→ **Your task**
Every line below containing the word "Refresh" should be found and copied.
(Beginning of Records for this task)
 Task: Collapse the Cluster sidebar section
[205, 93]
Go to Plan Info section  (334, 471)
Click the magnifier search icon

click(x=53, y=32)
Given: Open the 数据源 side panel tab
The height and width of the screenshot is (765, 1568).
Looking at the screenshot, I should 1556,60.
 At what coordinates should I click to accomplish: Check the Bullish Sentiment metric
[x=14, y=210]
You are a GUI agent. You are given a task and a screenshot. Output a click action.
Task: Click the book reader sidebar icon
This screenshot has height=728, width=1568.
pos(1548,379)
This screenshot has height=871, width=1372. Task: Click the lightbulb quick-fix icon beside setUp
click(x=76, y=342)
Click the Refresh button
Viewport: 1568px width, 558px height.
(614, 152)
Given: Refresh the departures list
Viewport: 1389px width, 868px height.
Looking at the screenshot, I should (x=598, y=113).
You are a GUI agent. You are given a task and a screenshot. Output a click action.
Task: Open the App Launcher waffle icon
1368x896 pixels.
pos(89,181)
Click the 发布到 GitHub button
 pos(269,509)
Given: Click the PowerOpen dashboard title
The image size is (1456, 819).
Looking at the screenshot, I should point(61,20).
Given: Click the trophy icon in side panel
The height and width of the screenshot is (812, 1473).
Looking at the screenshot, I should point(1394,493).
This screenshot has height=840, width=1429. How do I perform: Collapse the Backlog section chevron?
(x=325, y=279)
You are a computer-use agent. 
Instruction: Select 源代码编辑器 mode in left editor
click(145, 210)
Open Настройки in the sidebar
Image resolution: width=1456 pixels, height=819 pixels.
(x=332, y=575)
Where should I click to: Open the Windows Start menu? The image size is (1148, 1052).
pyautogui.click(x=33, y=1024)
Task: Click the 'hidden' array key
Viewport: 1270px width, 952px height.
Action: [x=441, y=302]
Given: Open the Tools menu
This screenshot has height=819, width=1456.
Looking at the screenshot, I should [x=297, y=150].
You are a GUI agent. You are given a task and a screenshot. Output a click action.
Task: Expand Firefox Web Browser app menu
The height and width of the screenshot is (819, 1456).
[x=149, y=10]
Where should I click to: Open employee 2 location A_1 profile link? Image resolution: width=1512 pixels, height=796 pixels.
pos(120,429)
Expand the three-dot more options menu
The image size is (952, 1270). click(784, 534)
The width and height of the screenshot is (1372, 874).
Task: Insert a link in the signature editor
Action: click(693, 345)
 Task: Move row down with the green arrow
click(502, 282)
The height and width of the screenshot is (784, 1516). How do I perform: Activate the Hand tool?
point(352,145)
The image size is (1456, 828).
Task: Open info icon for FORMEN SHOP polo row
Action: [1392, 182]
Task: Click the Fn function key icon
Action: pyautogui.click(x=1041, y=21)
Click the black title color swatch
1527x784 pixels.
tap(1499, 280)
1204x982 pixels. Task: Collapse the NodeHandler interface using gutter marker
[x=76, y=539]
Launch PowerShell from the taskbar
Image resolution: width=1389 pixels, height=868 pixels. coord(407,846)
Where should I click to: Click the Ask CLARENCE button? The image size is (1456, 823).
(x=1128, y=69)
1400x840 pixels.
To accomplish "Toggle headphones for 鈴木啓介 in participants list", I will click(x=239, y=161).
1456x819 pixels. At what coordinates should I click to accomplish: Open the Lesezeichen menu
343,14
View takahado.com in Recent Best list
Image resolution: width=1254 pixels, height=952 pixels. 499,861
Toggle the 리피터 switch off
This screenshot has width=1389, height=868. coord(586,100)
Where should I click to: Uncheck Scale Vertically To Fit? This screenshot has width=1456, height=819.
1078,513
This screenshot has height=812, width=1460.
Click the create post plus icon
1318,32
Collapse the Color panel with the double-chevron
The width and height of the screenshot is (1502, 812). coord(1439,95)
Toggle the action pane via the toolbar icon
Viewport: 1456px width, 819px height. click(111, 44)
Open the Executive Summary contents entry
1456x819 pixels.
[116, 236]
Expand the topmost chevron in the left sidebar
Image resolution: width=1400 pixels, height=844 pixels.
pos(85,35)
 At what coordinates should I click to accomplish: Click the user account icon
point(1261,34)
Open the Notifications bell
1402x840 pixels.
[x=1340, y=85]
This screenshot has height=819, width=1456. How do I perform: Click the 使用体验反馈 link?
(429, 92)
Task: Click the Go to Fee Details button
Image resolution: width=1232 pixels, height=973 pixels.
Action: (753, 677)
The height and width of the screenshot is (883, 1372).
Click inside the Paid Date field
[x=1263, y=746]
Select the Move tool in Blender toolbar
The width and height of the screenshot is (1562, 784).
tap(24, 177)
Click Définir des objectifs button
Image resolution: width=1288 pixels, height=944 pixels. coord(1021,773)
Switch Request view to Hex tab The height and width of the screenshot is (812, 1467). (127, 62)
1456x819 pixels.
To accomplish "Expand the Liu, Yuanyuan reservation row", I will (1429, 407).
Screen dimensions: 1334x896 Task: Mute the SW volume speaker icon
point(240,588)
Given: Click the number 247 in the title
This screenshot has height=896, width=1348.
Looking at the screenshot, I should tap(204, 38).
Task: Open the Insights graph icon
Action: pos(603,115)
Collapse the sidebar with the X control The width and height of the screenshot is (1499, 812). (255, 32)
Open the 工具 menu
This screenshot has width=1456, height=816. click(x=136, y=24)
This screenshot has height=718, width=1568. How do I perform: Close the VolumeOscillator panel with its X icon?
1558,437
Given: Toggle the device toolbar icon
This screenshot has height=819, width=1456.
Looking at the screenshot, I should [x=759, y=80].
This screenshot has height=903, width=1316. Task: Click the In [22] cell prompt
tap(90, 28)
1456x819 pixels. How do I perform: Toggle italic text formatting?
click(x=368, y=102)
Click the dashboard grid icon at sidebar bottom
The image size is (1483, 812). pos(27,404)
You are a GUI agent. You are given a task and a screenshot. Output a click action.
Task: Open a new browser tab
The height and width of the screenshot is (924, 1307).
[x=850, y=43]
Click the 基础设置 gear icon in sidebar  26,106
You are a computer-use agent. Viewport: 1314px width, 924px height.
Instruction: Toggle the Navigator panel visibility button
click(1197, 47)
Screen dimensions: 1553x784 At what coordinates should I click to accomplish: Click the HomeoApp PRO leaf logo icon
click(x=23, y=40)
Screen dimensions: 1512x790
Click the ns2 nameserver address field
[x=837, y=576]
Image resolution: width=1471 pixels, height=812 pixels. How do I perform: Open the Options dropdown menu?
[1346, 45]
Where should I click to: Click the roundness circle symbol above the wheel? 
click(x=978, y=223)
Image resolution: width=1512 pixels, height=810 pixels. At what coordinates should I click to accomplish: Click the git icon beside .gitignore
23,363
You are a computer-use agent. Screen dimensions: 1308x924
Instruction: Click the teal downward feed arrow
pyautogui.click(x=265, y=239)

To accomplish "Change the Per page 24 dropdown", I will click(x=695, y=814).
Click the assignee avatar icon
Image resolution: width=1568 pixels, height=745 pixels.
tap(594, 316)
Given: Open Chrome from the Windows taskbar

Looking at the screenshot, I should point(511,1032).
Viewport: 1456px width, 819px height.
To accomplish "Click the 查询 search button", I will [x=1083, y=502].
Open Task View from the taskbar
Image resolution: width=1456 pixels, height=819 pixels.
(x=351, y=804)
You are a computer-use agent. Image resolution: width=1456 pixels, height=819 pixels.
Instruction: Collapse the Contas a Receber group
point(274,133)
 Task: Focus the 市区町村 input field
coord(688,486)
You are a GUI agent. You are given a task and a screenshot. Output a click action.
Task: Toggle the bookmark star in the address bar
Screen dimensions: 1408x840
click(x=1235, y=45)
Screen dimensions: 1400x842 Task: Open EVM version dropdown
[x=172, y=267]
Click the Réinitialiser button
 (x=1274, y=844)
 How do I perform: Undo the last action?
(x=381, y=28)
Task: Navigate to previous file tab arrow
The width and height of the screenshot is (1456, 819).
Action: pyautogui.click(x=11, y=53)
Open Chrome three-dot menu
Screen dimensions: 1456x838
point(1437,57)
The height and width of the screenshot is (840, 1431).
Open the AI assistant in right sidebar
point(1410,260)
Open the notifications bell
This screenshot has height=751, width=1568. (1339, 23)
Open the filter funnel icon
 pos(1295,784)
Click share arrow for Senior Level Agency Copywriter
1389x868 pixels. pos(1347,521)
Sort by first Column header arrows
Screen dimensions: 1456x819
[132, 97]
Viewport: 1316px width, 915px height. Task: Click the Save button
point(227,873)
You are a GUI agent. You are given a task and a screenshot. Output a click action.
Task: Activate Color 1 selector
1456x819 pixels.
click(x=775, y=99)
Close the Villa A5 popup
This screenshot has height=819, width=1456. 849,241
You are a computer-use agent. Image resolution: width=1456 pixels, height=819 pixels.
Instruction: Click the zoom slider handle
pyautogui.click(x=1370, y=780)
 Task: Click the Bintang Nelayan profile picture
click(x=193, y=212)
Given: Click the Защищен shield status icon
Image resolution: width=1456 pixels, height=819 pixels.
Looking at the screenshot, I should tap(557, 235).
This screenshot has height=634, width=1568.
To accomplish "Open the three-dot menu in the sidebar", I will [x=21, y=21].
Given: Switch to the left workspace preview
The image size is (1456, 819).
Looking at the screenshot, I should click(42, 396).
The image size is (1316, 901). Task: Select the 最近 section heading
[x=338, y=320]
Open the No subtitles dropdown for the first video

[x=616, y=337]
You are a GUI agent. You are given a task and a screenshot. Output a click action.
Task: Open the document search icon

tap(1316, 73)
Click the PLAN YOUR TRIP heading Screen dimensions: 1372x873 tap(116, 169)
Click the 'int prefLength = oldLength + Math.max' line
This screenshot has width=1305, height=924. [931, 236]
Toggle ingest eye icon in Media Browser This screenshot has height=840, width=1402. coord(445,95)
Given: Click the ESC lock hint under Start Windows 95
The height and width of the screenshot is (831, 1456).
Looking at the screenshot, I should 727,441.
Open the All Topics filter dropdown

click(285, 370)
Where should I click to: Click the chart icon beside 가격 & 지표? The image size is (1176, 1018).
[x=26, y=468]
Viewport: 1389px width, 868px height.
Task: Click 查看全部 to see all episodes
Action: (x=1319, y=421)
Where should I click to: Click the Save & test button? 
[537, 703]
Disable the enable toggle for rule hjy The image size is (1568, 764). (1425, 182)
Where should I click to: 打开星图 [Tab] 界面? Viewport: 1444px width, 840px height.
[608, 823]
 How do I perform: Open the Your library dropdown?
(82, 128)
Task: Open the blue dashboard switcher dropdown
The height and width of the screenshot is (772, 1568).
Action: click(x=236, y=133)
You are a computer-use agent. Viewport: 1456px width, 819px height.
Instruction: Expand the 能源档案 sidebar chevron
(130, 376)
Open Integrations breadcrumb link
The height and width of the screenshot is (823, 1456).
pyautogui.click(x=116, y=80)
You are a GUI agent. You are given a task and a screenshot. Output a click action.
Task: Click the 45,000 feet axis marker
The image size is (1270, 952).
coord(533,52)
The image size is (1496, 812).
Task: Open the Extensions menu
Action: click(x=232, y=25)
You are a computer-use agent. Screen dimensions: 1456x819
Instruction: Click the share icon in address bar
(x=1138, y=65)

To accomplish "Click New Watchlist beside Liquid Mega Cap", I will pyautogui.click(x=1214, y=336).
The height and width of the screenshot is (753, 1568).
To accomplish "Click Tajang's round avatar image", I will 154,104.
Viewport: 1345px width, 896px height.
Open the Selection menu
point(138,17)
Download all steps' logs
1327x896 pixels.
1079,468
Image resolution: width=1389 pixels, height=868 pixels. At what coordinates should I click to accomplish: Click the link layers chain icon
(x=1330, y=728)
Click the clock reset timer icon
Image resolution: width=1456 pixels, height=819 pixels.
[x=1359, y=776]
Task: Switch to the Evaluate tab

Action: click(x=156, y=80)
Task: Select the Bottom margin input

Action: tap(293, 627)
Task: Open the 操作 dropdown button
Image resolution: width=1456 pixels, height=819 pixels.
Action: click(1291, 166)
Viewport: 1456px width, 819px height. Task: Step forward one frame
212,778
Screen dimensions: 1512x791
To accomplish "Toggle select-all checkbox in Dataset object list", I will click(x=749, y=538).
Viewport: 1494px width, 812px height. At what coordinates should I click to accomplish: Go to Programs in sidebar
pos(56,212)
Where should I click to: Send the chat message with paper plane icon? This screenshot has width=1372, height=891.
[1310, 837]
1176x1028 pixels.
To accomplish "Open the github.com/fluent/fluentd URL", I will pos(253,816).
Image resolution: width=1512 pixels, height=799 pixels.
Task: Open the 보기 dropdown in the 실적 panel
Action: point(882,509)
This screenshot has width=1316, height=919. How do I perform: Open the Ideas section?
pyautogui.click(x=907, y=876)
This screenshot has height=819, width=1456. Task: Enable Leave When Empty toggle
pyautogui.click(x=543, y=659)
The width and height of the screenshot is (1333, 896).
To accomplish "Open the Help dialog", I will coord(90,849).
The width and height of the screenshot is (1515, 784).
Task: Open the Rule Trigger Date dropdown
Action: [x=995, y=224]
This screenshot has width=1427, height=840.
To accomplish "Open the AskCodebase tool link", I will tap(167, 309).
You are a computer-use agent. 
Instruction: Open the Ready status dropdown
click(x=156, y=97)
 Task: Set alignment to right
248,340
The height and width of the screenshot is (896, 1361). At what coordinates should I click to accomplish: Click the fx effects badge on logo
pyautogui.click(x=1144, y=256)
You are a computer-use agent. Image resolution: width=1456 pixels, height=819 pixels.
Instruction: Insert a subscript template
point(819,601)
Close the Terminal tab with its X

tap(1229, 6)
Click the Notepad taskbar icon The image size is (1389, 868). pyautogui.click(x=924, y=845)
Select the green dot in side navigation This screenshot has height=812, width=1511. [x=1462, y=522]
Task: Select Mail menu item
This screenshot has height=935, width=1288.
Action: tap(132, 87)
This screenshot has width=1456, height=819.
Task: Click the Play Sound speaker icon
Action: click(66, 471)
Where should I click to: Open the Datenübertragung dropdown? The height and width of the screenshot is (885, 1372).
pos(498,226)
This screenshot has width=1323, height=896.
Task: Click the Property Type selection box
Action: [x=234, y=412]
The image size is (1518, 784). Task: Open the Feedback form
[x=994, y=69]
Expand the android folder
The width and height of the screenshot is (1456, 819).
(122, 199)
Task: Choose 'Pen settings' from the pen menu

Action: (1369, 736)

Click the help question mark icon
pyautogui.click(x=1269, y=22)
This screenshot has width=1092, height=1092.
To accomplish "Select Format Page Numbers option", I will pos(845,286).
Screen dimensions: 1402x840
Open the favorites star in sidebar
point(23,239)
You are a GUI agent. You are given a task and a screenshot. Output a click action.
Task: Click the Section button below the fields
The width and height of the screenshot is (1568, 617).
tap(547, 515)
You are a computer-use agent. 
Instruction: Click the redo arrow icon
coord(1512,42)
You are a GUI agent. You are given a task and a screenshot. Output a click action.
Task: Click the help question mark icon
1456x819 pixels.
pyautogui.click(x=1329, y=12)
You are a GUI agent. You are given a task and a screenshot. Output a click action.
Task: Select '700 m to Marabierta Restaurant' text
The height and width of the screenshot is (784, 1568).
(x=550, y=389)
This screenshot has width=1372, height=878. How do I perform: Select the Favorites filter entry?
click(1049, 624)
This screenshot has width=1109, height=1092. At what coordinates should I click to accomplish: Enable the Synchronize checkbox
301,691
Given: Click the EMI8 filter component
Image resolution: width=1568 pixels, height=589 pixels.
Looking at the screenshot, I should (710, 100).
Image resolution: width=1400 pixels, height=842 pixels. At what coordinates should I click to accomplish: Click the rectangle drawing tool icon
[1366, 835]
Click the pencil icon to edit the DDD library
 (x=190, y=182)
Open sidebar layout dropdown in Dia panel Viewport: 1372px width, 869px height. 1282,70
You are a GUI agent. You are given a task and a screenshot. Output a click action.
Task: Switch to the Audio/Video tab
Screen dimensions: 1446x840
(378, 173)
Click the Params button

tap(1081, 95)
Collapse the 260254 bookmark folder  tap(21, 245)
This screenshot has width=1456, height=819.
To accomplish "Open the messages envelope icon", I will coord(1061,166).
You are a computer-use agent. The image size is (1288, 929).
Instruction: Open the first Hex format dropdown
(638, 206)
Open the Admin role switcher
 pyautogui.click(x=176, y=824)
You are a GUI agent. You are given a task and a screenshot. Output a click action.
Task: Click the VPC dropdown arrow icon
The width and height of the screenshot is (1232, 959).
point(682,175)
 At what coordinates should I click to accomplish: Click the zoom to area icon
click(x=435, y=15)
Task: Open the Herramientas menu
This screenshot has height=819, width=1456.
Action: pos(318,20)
(End of Records for this task)
→ **Solution to this problem**
Click the Refresh button
Given: Refresh the departures list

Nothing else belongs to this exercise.